Ad firm falls short of Street expectations.
Focus Media (NASDAQ: FMCN, Stock Forum) posted earnings last week. Despite beating estimates, Wall Street isn't trusting its guidance issues "from the earthquake."
Total GAAP revenues grew 214.7% year-over-year to $161.6 million. GAAP net loss for the first quarter was $53.8 million or 42 cents per share (ADS) after a non-recurring loss of $79.3 million resulting from the restructuring. On a non-GAAP basis outside of restructuring and other items it recorded $44.8 million in net income with 34 cent non-GAAP earnings per share. First Call had estimates at $162 million in revenues and 33 cents per share.

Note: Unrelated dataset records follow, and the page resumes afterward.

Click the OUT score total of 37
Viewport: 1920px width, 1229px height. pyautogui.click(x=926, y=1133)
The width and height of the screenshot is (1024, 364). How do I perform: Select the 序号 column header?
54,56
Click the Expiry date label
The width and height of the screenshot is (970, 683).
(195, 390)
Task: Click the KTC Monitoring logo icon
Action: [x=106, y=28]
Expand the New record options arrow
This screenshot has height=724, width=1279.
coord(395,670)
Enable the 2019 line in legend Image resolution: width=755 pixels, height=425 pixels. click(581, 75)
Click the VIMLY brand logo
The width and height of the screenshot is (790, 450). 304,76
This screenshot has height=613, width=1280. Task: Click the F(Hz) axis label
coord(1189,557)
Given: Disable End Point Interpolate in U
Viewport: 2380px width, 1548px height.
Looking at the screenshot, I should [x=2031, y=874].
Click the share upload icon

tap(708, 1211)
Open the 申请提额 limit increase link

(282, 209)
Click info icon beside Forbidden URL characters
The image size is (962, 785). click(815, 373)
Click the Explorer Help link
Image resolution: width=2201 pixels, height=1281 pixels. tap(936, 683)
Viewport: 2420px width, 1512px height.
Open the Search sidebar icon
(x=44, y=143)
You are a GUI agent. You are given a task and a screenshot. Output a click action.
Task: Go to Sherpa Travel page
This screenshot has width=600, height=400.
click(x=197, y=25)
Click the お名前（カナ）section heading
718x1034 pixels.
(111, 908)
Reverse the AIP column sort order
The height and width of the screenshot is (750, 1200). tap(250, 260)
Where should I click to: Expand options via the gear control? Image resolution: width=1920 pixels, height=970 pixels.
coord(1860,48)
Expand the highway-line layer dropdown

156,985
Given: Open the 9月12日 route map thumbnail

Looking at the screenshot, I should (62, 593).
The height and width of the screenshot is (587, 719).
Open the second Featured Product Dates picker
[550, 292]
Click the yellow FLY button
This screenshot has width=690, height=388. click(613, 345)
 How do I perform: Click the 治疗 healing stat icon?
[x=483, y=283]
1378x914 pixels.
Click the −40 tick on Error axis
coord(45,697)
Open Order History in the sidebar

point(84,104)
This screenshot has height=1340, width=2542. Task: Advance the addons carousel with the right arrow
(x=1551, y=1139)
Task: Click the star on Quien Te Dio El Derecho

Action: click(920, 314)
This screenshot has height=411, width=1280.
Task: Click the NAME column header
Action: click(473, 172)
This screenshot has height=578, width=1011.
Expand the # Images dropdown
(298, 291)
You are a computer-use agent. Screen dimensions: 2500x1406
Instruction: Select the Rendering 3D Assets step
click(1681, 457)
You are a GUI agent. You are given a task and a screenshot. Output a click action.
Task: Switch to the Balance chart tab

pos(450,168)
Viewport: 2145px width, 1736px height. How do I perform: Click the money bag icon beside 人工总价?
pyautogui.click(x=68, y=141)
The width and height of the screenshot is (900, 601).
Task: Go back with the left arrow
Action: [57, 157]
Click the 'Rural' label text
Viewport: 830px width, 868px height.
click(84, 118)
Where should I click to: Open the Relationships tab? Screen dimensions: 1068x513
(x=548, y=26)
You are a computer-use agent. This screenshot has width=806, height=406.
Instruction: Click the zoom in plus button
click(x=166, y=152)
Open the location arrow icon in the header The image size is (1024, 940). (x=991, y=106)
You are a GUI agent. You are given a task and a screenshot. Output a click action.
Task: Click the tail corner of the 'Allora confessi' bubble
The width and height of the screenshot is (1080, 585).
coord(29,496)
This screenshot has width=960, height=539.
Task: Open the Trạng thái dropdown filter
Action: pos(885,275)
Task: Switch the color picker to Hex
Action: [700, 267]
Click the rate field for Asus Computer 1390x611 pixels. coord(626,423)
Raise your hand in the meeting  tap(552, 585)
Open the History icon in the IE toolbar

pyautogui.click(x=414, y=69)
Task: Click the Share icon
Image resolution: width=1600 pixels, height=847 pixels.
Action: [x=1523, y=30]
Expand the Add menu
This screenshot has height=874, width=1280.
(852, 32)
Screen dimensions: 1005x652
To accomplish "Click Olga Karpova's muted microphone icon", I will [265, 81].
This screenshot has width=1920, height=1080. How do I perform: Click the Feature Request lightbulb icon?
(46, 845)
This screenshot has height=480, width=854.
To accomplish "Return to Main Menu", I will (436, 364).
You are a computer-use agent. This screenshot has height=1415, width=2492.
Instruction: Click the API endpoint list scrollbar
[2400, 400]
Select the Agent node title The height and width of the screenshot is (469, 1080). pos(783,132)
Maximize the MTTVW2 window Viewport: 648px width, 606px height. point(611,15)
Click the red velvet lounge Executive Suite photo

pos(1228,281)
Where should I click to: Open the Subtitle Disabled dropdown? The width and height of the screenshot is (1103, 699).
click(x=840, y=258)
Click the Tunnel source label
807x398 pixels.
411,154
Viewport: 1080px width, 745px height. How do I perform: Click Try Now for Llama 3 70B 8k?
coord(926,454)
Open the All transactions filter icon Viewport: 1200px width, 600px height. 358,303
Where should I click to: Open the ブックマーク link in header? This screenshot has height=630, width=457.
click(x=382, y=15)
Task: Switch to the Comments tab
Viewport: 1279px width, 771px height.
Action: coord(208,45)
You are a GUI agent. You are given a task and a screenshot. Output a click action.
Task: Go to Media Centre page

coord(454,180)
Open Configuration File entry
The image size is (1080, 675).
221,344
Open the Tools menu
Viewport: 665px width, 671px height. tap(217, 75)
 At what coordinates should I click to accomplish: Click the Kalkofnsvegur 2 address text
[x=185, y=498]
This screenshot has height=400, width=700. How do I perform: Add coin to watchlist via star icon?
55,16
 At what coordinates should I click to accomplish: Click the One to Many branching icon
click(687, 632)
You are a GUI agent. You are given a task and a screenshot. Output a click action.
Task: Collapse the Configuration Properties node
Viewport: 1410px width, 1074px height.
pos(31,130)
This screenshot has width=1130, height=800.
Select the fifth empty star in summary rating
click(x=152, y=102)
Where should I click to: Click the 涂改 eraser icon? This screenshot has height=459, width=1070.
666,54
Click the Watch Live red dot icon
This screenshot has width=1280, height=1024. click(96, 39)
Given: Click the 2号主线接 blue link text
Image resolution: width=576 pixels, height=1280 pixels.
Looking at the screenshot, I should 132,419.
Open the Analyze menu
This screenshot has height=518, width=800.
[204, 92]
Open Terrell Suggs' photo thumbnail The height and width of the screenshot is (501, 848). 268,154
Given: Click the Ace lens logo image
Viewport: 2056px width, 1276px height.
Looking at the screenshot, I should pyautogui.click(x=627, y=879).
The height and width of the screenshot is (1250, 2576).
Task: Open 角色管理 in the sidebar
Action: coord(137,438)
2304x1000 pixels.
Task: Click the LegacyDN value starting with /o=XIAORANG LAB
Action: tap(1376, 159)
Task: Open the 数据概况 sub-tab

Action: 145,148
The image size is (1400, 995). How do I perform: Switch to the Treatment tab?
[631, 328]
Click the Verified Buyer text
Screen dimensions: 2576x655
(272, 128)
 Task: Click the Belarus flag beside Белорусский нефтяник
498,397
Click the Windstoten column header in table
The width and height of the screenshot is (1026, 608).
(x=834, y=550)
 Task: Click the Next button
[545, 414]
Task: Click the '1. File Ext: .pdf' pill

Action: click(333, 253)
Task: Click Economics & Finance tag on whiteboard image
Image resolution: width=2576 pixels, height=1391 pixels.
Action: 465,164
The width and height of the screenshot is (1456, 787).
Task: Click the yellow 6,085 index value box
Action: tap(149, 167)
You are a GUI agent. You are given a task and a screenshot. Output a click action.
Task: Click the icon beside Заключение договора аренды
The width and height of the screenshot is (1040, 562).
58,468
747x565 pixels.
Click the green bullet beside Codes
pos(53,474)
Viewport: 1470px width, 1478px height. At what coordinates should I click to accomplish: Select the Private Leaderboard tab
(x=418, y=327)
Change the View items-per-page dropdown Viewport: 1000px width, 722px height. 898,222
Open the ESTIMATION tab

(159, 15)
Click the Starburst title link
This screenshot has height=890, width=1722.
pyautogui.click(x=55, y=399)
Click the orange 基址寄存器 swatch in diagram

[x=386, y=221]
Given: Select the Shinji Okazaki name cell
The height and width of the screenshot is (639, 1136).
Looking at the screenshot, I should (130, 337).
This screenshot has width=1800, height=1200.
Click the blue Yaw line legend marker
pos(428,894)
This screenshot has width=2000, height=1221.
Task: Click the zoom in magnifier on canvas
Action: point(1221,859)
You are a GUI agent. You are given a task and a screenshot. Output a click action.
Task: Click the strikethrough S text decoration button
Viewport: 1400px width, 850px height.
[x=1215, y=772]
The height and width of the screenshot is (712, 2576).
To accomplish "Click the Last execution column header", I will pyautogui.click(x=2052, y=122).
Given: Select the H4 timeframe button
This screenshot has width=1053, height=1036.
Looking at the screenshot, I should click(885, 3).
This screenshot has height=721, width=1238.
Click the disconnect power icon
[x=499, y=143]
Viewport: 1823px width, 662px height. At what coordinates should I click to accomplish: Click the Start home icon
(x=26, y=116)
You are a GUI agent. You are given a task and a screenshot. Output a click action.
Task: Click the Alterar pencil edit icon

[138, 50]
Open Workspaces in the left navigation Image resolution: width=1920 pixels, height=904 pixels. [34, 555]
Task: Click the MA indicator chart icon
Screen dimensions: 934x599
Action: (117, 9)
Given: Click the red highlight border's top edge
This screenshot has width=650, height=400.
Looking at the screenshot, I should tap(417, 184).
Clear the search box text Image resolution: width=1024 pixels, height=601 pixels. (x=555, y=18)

This is probably not a huge shock when investors consider its business, but FNCM noted that the earthquake in Sichuan province is going to bring down some adjusted ad numbers.
It put next quarter revenues at $190 to $195 million and EPS at 40 to 41 cents per share on 133 million total average ADS. First Call has estimates of 46 cents per share on $201.9 million.
The company revised revenue expectations to $820 million to $850 million, down from previous guidance of between $860 million to $890 million. Full year 2008 non-GAAP net income is now expected to be between $240 million and $260 million, or $1.76 to $1.91 per fully diluted ADS based on 136 million annual average total ADS outstanding, as down from the previous guidance of between $260 million and $280 million. First Call has estimates at $1.95 EPS on $882 million in revenues.
Because this ad company has a premium to it and because of the China syndrome, shareholders aren't likely to give the company any break at all over the earthquake being tied to the revenues.
The financial report took shares down 15% to just above $31. Until the company gets its story straight, that it about where it should trade.